I think the way you use “conspiracy theory” is quite a good one*, but somewhat non-standard. In particular, you state that ideas described as “conspiracy theories” are sometimes correct. I think Brillyant (to whom I was originally replying) gives a much more standard description when he calls them “ludicrous” and “absurd.” For example, wiki states that the phrase:
has acquired a derogatory meaning, implying a paranoid tendency to see the influence of some malign covert agency in events. The term is often used to dismiss claims that the critic deems ridiculous, misconceived, paranoid, unfounded, outlandish, or irrational.
If the ordinary connotation of “conspiracy theory” was “low-probability hypothesis involving a conspiracy” I would not have objected to its use.
*although I think that the “evil” part needs work.

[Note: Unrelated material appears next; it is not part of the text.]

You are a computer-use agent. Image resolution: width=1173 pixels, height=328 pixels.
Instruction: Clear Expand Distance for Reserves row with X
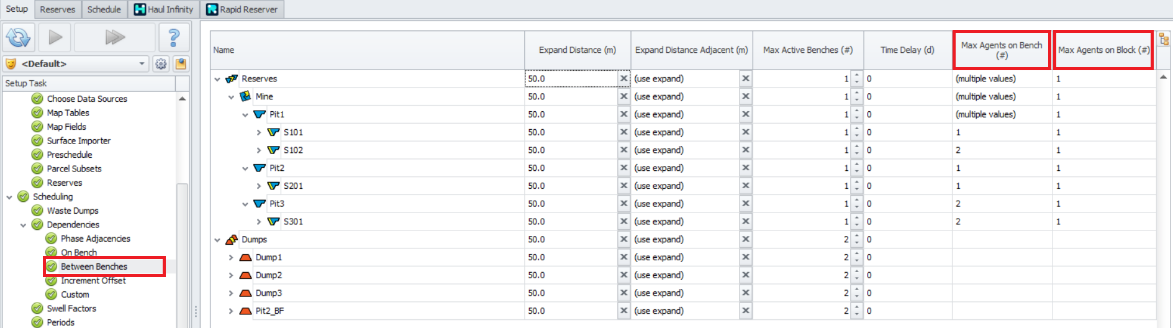pyautogui.click(x=623, y=79)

It looks to me as if Brillyant is using the term to mean something close to “ludicrous, absurd theory involving a conspiracy”. I remark firstly that this isn’t so far from “low-probability hypothesis involving a conspiracy” and secondly that it’s entirely possible that Brillyant hasn’t sat down and thought through exactly what shades of meaning s/he attaches to the term “conspiracy theory”, and that on further reflection s/he would define that term in a way that clearly doesn’t amount to “theory I want to make fun of”.
I appreciate that you’re concerned about equivocation where someone effectively argues “this is a conspiracy theory (= theory with a conspiracy in), therefore it should be treated like a conspiracy theory (= ludicrous absurd theory with a conspiracy in)”, but I don’t see anyone doing that in this thread and given how firmly established the term is I don’t think there’s much mileage in trying to prevent it by declaring that “conspiracy theory” simply means “theory with a conspiracy in”.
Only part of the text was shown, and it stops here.